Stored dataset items
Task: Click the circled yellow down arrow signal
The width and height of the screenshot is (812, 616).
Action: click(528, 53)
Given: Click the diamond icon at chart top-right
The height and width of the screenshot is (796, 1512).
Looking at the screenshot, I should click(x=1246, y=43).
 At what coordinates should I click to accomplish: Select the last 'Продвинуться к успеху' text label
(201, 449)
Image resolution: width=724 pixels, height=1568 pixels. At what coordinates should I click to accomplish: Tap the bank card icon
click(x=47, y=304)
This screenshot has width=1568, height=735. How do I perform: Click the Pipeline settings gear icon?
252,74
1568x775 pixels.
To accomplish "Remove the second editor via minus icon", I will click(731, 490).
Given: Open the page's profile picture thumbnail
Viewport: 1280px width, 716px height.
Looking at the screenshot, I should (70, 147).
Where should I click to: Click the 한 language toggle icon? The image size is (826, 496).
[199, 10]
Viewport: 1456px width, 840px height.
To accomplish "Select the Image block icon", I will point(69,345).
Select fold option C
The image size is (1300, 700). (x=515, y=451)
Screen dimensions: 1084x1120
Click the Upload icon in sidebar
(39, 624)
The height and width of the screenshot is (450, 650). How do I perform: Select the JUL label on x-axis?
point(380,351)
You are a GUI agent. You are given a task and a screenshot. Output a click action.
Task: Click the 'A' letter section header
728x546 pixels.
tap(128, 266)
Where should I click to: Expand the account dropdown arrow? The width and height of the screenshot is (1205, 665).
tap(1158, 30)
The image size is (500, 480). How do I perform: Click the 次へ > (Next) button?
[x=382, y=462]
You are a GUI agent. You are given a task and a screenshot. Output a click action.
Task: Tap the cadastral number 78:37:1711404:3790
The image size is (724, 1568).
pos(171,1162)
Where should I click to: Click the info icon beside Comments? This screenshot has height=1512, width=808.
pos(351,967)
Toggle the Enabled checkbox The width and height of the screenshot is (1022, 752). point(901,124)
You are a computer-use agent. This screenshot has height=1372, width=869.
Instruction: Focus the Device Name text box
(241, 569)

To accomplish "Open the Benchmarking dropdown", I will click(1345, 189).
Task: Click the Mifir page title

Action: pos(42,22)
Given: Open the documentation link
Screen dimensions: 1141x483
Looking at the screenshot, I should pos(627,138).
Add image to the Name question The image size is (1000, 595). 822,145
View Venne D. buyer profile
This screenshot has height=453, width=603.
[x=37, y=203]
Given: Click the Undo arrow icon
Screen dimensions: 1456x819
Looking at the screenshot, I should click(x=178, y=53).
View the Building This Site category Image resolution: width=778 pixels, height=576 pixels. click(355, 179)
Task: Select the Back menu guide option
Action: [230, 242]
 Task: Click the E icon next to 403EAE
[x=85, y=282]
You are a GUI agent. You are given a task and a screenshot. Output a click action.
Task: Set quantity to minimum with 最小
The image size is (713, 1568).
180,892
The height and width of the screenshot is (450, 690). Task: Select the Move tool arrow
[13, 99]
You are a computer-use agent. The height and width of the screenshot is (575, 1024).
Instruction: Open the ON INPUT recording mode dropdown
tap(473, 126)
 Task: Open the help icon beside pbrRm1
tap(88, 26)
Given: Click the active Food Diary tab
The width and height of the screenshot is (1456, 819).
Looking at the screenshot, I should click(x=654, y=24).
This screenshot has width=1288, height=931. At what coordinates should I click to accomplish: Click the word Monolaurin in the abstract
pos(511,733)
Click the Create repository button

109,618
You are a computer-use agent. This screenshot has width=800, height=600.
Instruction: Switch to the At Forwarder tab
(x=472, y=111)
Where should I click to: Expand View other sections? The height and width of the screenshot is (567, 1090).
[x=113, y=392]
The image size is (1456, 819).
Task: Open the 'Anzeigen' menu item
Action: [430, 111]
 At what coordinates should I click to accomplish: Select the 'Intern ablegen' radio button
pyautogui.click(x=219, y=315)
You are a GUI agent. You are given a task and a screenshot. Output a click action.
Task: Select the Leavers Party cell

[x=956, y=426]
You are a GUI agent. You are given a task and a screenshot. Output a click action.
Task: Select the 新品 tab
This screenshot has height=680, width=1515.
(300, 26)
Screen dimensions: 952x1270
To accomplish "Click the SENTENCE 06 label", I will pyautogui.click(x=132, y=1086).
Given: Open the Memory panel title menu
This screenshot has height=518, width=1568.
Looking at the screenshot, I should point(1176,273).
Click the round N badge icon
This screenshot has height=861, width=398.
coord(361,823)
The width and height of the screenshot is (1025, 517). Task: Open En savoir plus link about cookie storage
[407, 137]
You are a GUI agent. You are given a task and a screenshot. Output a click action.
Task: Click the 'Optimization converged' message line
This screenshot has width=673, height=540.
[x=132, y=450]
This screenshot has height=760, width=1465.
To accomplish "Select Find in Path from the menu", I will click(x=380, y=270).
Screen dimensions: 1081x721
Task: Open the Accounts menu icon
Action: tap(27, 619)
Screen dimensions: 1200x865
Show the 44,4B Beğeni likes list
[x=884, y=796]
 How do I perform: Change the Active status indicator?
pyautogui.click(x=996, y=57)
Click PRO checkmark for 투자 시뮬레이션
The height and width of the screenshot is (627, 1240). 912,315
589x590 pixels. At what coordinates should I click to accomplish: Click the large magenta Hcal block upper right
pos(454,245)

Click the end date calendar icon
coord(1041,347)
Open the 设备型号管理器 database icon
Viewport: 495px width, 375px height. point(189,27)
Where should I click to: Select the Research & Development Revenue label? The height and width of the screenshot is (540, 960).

> About this exercise:
Filter the entries above and copy only the lines that hold "profile".

> Task response:
Given: Open the page's profile picture thumbnail
View Venne D. buyer profile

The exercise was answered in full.